Their general manager, Jeff Luhnow, has both an undergraduate business degree and a Kellogg MBA. Their assistant GM, David Stearns, came from the salary arbitration and collective bargaining team at MLB headquarters. Down the depth chart, their baseball operations analyst, Brandon Taubman, came from the derivatives trading world. Hell, their analogue of a traveling secretary (on this team a more comprehensive “manager of team operations”), Dan O’Neill, per his bio:

…spent seven years in the hedge fund industry with Mesirow Advanced Strategies, Inc. and as partner and chief operating officer of Oak Street Capital Management, LLC in Chicago, IL. Dan holds a B.A. from the University of Illinois and an MBA from the University of Chicago Graduate School of Business.

So it’s not at all a surprise that with the Jon Singleton contract this week, they were the team that was issuing the flashbacks to sitting in the back row of economics class.

And if I remember correctly, I was at the time the one playing the role of former Astro Bud Norris, who was critical of the deal that guaranteed Singleton $10 million but potentially did so at the expense of his upside.

● ● ●

Check your understanding ::
1: According to the baseball front office passage, where did David Stearns work before becoming assistant GM?
2: Translate this sentence from the baseball front office passage into Spanish: "Their assistant GM, David Stearns, came from the salary arbitration and collective bargaining team at MLB headquarters."
Rely only on the baseball front office passage.

Supplied material ::
● ● ●

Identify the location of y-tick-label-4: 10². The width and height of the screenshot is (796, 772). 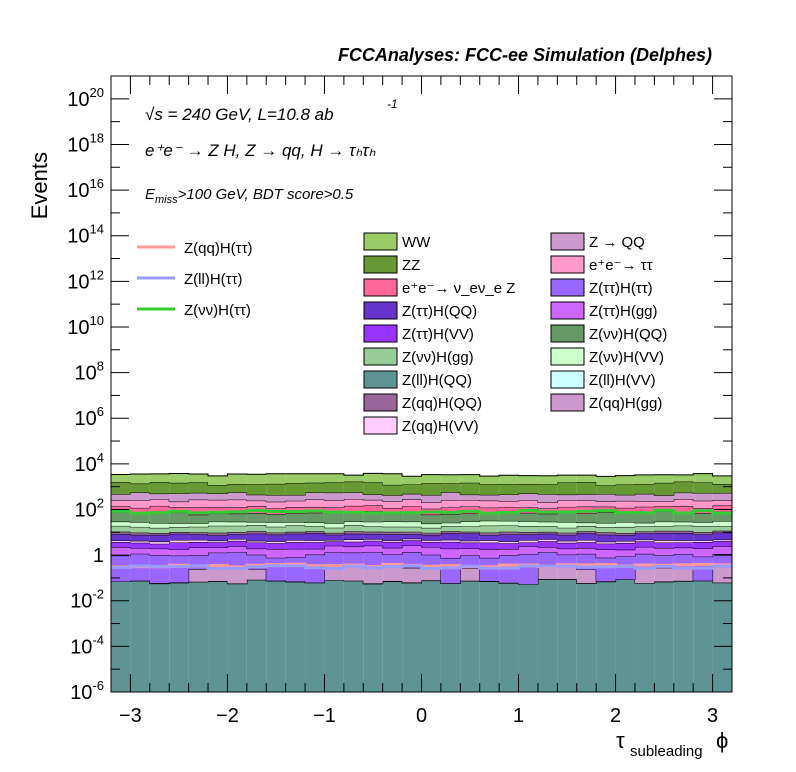
(90, 508).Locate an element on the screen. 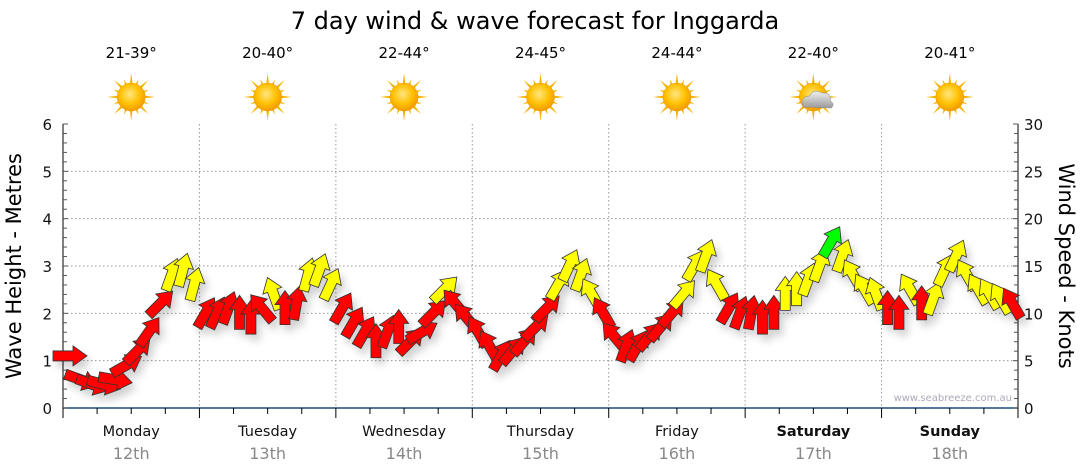  y-tick-label: 1 is located at coordinates (47, 362).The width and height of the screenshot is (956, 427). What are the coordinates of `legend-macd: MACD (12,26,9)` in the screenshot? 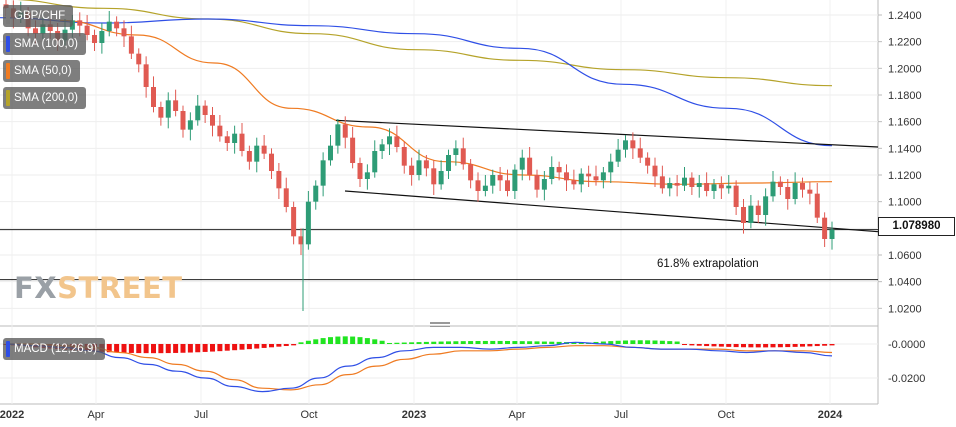 It's located at (54, 349).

● ● ●

Answers for this exercise ::
1: He came from the salary arbitration and collective bargaining team at MLB headquarters.

2: Su gerente general adjunto, David Stearns, provino del equipo de arbitraje salarial y negociación colectiva de la sede central de la MLB.